A task that monitors something specific:

tasks:
  repo-monitor:
    schedule: "0 */4 * * *"         # every 4 hours
    prompt_file: reports/repo-monitor.md
    model: sonnet
    max_turns: 15
    enabled: true
    silent: true
<!-- reports/repo-monitor.md -->
# Repository Monitor

Check the following repositories for activity:

- github.com/myorg/main-app
- github.com/myorg/api-service

Look for:
- New PRs that need review
- Failed CI builds
- Security advisories
- Dependency updates

Only report if there's something actionable.

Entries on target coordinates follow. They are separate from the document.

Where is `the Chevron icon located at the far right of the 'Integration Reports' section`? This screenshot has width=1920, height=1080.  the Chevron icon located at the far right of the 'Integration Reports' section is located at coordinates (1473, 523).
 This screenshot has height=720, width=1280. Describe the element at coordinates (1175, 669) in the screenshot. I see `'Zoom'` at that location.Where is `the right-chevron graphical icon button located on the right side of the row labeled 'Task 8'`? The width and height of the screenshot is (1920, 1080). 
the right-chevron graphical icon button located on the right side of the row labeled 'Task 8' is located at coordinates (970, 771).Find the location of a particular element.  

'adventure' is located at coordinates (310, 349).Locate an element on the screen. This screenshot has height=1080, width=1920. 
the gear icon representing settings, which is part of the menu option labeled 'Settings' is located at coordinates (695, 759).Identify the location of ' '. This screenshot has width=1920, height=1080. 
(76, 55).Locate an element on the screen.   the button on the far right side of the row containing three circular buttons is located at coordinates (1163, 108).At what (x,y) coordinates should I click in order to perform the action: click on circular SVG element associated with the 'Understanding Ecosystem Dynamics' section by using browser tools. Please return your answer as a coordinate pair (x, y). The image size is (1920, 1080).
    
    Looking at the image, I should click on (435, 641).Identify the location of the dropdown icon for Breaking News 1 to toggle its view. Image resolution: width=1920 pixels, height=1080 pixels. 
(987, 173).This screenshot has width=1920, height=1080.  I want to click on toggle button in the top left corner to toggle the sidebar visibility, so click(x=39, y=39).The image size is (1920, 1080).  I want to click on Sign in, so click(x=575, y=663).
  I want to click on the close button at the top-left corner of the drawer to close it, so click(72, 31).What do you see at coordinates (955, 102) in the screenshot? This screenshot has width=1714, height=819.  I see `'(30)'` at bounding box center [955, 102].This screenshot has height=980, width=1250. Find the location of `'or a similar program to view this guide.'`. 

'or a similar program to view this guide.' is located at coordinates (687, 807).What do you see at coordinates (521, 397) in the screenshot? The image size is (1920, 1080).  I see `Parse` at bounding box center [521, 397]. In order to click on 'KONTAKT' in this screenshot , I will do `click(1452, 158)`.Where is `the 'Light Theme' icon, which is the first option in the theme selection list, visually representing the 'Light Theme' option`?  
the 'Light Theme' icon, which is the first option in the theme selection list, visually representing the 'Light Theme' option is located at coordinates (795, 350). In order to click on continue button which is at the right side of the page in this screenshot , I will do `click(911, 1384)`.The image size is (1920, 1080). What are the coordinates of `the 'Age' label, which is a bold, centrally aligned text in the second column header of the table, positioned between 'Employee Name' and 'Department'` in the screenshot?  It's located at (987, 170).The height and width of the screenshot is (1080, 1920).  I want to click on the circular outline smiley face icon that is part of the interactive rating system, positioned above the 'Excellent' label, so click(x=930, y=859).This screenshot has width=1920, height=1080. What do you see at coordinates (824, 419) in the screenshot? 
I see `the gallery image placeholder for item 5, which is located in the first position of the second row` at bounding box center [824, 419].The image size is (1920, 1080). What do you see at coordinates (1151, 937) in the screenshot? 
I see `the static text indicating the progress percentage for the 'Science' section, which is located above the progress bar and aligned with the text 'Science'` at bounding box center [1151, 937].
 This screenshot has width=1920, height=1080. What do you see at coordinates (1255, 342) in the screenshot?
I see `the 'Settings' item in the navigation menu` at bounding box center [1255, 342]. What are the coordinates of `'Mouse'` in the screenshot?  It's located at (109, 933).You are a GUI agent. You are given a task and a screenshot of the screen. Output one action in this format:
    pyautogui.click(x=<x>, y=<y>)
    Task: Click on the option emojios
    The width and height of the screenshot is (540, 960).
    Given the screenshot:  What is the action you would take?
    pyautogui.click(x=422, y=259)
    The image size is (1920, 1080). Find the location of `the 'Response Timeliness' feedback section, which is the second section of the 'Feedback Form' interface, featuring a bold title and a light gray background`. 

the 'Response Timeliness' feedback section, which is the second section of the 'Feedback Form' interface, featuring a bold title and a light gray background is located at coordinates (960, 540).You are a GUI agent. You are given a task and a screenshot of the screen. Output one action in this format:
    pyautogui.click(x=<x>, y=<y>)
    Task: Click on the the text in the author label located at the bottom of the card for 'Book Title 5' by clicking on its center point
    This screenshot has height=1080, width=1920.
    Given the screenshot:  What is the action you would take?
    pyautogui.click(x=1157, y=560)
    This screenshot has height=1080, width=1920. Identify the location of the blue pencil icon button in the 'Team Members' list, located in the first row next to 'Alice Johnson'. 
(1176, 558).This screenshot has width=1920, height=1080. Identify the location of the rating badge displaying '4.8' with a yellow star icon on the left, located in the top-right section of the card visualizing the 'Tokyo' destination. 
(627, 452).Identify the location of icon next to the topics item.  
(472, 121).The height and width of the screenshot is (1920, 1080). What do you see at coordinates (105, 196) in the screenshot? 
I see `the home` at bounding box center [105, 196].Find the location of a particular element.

Task with Custom Workspace

A task that operates in a specific project directory:

tasks:
  project-check:
    schedule: "0 9 * * 1-5"
    workspace: ~/projects/my-app     # use this directory instead of default
    prompt_file: .leo/daily-check.md
    model: sonnet
    max_turns: 10
    enabled: true
    silent: true

Best Practices

  • Keep prompts focused — one clear objective per task
  • Use silent mode for frequent checks to avoid notification spam
  • Set appropriate max_turns — simple checks need fewer turns than complex analysis
  • Choose the right model — use sonnet for routine tasks, opus for tasks requiring deeper reasoning
  • Include output format guidance — tell the assistant how to format its final message for your channel
  • Test manually first — run leo run <task> before relying on the schedule

Creating a New Task

# 1. Write your prompt file
vim ~/.leo/workspace/reports/my-task.md

# 2. Add the task interactively
leo task add

# 3. Verify it's loaded
leo task list

Or edit leo.yaml directly and run leo service reload to pick up the changes in the running daemon.